Thanks to its solar panels and BMZ lithium battery, the house can be powered for about a day and a half per charge. The Toto shower gets warm thanks to an AET solar water heating system. The Swiss Roll-shaped house has R-40 insulation and triple-pane windows and was designed to withstand 150-mile-per-hour winds. The compact interior is full of tech, with lights and Yale smart locks that run on AT&T’s Digital Life platform.

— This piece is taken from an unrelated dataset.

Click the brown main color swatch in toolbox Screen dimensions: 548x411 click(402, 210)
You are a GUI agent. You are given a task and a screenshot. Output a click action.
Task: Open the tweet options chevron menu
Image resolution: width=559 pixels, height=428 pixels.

It cost about half a million dollars to build the Pod House. “So much of it has to be sort of invented as you do it,” says Gregory, adding that, “once you have a prototype you can start making more of them.” Future iterations would be around $160,000, not counting the pedestal Gregory and his wife plan to sit the building on when they move in.
Gregory is also working on other projects, like a pocket neighborhood in Colorado. The homes would be between 600 and 1,200 square feet, connected by sidewalks, and would share a common lawn. And instead of individual garages, there would be detached parking farther away from the homes. Gregory’s thinking in planning this community was that because so many people live alone now, housing should be multi-generational and built to take care of social as well as physical needs. He thinks smaller and more functional homes are the future.
“We are a demonstration,” he says of the Pod House. “We’re also a direction.”